Contents

Security principles

StudioDash handles provider integrations that can involve sensitive account, analytics, revenue, website, advertising, and app-status data. Public documentation therefore focuses on user-facing principles rather than low-level implementation details.

The product direction is to keep credentials protected, use provider-specific access where possible, avoid exposing secrets in the interface, and make setup state understandable. Security copy should help users make good configuration decisions without encouraging broad account access when narrower reporting access is enough.

  • Request only the provider access needed for the selected integration and reporting surface.
  • Store secrets through the app's credential handling path rather than treating public configuration text as a credential store.
  • Display saved-securely, setup, validation, and provider-health states without showing secret values.
  • Keep public documentation free from private account IDs, tokens, keys, diagnostics, and unreleased operational details.

Provider access

StudioDash provider setup depends on the provider. Google-backed integrations are documented around OAuth-style consent where supported. App Store Connect and Cloudflare use provider-specific access details such as App Store Connect API credentials or Cloudflare tokens and account/zone identifiers.

Users remain responsible for choosing provider permissions that match their own account policies. The safest setup is normally the narrowest setup that still allows the intended analytics, reporting, or validation task.

  • App Store Connect access can involve issuer ID, key ID, private key, and vendor-number configuration for supported reporting paths.
  • Cloudflare access can involve an API token plus non-secret account, zone, and domain identifiers.
  • Google integrations should use OAuth consent where available rather than asking users to paste passwords or unmanaged refresh tokens.
  • Provider permissions should be reviewed in the provider's own dashboard before connecting them to StudioDash.

Local data and cache

StudioDash is a native Mac and iPad product, so the user experience depends on local app data as well as provider access. Local dashboard storage, provider cache, sync cursors, and derived metrics can help the app show selected-period history without constantly refetching every provider.

Public documentation should describe this at a practical level: StudioDash may store operational dashboard data and provider-derived history locally so the dashboard can display previous periods, cache state, and provider coverage. It should not publish internal cache paths, private diagnostics, or account-specific records.

  • Operational dashboard data may include app, revenue, website, provider, and sync-state records.
  • Provider cache and history should be treated as user data, not public marketing content.
  • Demo data, sample data, placeholder integrations, and live provider data must remain clearly labelled and separate.
  • Clearing local app support data may remove user tokens, account metadata, sync cursors, and cache files while app configuration remains a separate concern.

Privacy-aware dashboard

StudioDash is intended to display operational product and business metrics, not sell or publish those metrics.

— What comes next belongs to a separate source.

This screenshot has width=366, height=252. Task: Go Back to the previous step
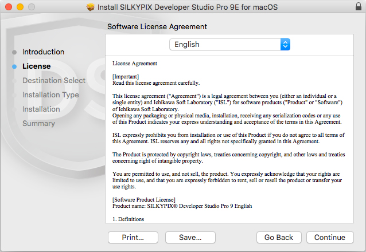[279, 237]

The dashboard should help a user understand their own products while keeping private account details private.

Public website content should avoid private revenue values, credentials, unpublished diagnostics, internal project notes, and anything that could imply BarkinMad Studios has access to another developer's provider accounts outside the app's configured provider connections.

  • Use clear status wording instead of exposing raw provider errors unnecessarily.
  • Avoid screenshots or documentation examples that reveal private accounts, tokens, customer data, or unpublished business metrics.
  • Make it obvious when a page is discussing roadmap behavior rather than a released security feature.
  • Keep provider dashboards as the authority for account administration, access revocation, and permission management.

Privacy-aware operating view

StudioDash presents sensitive operational metrics without turning public documentation into an implementation or credential guide.

The security and privacy model is user-facing: users need to know what kinds of provider access are involved, why setup state matters, and how live data differs from demo or placeholder content. Public pages deliberately avoid exposing private account details, credentials, unpublished diagnostics, or internal implementation notes.

  • Uses provider-specific access patterns such as App Store Connect credentials, Cloudflare tokens, and Google OAuth where appropriate.
  • Keeps secrets out of visible dashboard copy and public documentation.
  • Separates live provider data from demo data, placeholder rows, planned integrations, and roadmap examples.
StudioDash provider status screen used as a temporary security and privacy showcase
Provider status artwork is used as the temporary security showcase until dedicated privacy screenshots are available.